# Tasks and exercises:
**1)** According to the account of starting the business, in how many cities did the founders open during their first year?
**2)** Continue the account of starting the business from its last sentence.

Could not be prouder of the team that got us to this point.
It’s on a scale of work we would never have dreamed of when we started the business, but here we are.
We got there by having the wrong plan from the day we opened.
We started the business with a clear strategic plan we’d been formulating for years. Based on strong market feedback in an industry we knew well.
Potential customers in the biggest client sector, hotel event venues, lined up to tell us how much their existing supplier sucked. For so many reasons.
It was a clear sign. If we could win 10% of those clients away from our big competitor, we’d be set.
Investing everything in the wrong plan
We gambled everything we owned on that plan. We borrowed as much as we could against our houses and spent it opening in four cities in year one. Each with warehouses, vehicles, staff and lots of expensive technology.
Plus because we were a feisty upstart brand, we invested in a harsh but fun-to-make marketing campaign, poking fun at that big competitor.
They had new owners at the time who stacked head office with layer upon layer of MBAs doing Lord knows what. We adapted the glorious Apple “I’m a Mac. And I’m a PC” campaign of the time.
Here’s one of ours from about 2008.
To be fair to them, the Big AV character was the more entertaining and likeable, like John Hodgman’s PC in the Mac ads.
A weird, grim period of our lives
Those clients felt safe and secure with that big supplier.

# Extracted entries:
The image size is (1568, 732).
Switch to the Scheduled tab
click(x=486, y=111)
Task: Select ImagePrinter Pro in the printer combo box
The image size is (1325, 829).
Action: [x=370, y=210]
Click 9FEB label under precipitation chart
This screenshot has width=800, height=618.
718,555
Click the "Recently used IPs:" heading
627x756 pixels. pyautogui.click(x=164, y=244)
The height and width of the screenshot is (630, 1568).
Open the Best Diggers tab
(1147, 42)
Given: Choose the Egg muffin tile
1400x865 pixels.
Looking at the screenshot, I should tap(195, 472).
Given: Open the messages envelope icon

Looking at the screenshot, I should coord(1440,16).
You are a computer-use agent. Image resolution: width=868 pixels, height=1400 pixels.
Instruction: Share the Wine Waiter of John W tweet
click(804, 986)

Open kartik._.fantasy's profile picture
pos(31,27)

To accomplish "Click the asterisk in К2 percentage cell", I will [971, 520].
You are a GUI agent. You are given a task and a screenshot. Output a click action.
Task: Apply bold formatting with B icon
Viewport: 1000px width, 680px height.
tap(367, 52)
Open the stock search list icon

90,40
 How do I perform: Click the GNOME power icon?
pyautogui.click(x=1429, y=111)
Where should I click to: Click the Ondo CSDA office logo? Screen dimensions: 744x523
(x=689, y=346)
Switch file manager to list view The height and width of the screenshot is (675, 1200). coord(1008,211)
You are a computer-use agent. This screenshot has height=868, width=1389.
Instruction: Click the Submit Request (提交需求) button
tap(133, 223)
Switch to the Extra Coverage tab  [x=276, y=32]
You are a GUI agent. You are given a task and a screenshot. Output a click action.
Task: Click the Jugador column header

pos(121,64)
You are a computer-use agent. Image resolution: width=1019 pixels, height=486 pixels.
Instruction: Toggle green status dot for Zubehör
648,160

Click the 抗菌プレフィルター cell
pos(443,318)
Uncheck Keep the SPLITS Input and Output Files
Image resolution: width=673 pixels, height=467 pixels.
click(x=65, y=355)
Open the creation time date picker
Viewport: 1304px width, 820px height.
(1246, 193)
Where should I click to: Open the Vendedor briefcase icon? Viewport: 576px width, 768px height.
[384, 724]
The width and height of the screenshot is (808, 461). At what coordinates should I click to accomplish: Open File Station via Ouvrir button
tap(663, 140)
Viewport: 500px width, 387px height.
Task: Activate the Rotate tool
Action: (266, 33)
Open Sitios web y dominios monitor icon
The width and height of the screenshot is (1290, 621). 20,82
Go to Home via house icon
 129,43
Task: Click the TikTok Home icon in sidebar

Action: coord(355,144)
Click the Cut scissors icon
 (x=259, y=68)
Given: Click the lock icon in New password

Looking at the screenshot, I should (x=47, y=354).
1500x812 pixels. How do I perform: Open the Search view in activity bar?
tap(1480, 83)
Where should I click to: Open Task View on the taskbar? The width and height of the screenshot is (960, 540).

# Per-task answers:
**1)** Four cities.

**2)**
A few people on the mid-to-lower rungs of those client organisations having a fat whinge about their supplier at cocktail parties does not equal a viable market. The decision makers upstairs were having none of us.
We employed a highly-regarded ex-hotel food and beverage director as a sales rep. He had an extensive book of contacts.
Three of us flew to Adelaide to pitch one of those clients, a hefty expense in those early days. While we were in the cab from Adelaide airport to the hotel, the General Manager’s PA called us to cancel the meeting. He was “too busy”.
That sucked, but we were resilient. They agreed to another meeting the month after.
We flew back to Adelaide, and we had such a productive meeting.
Just kidding, they cancelled us on the day, again.
What a weird, grim period of our lives. I remember wearing a lot of suits.
Plan B: slow and boring
That year we regrouped and pursued a completely different strategy, as a wholesale technical supplier for event production companies. A market segment with less of a guaranteed flow of work, but the shows were more interesting.
We started off as a small tadpole in that pond. But over the years it grew bit by bit. Via the boring but effective wonders of compounded reinvestment. We gradually attracted more of the kind of people who do the bigger shows.
Contracts with different venues followed, a much smaller number of them who liked our different vibe. They’re clients we enjoy working with, and they have never cancelled a meeting on the day.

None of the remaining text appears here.